Angesichts von Hackerangriffen auf E-Mail-Dienste und Onlinenetzwerke hat US-Verteidigungsminister Robert Gates einen internationalen Dialog über die Bedrohungen gefordert. "Wir nehmen die Cyber-Bedrohung sehr ernst", sagte Gates am Samstag in Singapur. Der Minister äußerte sich auf einer Konferenz des Londoner Instituts für strategische Studien, auf der Verteidigungspolitiker aus aller Welt zusammen kamen.

Dass diese Bedrohung als Teil der Verteidigungspolitik gesehen werden müsse, werde noch nicht überall so gesehen, sagte Gates. Solche Angriffe seien verschiedenen Ursprungs. Sollten sie als kriegerische Handlungen betrachtet werden, seien die USA zum Einsatz von Gewalt bereit, sagte Gates. Schnellstmöglich müssten Regeln aufgestellt werden, um ernste internationale Spannungen zu verhindern. "Die Leute müssen wissen, welches Verhalten tatsächlich eine kriegerische Handlung darstellen könnte."

Gates bezichtigte niemanden direkt. Cyber-Attacken kämen aus verschiedensten Quellen, nicht nur dem einen oder anderen Land, sagte er, ohne weitere Einzelheiten zu nennen.

Mehr oder weniger offen wird allerdings immer wieder China für Cyber-Angriffe verantwortlich gemacht.
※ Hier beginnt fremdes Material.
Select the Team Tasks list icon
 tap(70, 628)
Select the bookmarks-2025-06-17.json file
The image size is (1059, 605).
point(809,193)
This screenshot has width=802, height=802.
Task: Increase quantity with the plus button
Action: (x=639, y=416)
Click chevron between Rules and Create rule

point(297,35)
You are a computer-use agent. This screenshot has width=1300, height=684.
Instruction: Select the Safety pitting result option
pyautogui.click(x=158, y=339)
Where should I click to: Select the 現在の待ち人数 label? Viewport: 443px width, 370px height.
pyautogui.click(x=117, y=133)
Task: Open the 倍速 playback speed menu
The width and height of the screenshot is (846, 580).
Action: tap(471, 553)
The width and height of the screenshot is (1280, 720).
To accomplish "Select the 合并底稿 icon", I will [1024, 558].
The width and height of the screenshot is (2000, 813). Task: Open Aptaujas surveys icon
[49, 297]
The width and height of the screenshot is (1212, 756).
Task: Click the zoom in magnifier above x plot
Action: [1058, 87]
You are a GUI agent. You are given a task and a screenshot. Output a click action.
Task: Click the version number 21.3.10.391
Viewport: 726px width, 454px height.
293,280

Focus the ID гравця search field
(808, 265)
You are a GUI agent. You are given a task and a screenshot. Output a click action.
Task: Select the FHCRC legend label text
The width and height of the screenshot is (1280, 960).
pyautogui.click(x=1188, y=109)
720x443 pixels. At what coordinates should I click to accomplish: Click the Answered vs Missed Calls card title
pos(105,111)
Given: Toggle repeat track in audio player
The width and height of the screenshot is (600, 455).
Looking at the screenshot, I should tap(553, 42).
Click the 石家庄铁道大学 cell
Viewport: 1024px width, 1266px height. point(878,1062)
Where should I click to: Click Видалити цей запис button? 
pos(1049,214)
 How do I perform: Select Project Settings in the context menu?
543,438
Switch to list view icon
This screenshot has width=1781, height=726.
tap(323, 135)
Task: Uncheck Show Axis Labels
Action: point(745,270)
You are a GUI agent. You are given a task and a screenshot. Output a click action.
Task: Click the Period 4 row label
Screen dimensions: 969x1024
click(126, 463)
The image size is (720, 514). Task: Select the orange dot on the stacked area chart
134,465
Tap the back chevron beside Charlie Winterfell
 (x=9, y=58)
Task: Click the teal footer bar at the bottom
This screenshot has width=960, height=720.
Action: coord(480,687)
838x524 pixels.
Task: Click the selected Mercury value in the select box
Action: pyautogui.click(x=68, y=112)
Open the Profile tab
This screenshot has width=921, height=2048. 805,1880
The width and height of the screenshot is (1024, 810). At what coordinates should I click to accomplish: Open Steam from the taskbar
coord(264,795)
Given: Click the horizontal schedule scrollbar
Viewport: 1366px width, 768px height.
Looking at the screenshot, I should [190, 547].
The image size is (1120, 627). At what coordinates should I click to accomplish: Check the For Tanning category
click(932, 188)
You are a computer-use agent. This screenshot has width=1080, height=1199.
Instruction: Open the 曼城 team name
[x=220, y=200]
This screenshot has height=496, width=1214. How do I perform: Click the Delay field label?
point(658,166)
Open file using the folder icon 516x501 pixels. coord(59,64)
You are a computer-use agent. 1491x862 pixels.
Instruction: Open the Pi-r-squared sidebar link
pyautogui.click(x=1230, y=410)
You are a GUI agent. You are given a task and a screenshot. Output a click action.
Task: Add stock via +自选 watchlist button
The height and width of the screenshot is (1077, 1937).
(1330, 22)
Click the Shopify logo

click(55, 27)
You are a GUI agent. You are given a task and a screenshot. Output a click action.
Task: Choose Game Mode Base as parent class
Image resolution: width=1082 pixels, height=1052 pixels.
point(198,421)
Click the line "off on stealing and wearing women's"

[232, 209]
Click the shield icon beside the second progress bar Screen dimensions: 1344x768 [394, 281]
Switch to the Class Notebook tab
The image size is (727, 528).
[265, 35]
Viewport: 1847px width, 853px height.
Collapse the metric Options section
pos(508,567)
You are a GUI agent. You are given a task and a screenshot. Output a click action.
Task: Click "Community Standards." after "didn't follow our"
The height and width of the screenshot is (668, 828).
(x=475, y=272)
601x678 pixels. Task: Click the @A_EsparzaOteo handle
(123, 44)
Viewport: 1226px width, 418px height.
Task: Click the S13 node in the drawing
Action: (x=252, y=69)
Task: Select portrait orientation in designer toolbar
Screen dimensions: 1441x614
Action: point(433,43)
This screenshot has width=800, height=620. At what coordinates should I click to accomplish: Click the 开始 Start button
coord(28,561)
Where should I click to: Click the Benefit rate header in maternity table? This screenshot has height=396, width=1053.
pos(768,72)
Zuletzt hatte dies vor wenigen Tagen indirekt der Internetkonzern Google getan. Nutzern des Mail-Dienstes von Google, Gmail, sollten durch sogenanntes Phishing ihre Passwörter gestohlen werden. Ziel waren unter anderen US-Regierungsvertreter und chinesische Menschenrechtler. Der Angriff sei aus China gekommen, hieß es bei Google.

Das US-Außenministerium forderte die Regierung in Peking zu Ermittlungen auf. Die chinesische Regierung, die bei der Konferenz in Singapur ebenfalls vertreten war, wies vorher jedoch jede Beteiligung an dem Angriff von sich. Außer Google waren zuletzt auch der US-Militärriese Lockheed Martin und der japanische Unterhaltungskonzern Sony Opfer von Hacker-Angriffen geworden.

Das auf Sicherheitsmaßnahmen im Internet spezialisierte US-Unternehmen Trend Micro berichtete indes von neuen Attacken auf die E-Mail-Dienste Yahoo und den vom Computerkonzern Microsoft betriebenen Dienst Hotmail. Die Angriffe auf die beiden Dienste und auf Gmail seien zwar offensichtlich getrennt voneinander passiert, zeigten aber "auffällige Gemeinsamkeiten", schrieb Trend Micro in einer im Internet veröffentlichten Mitteilung.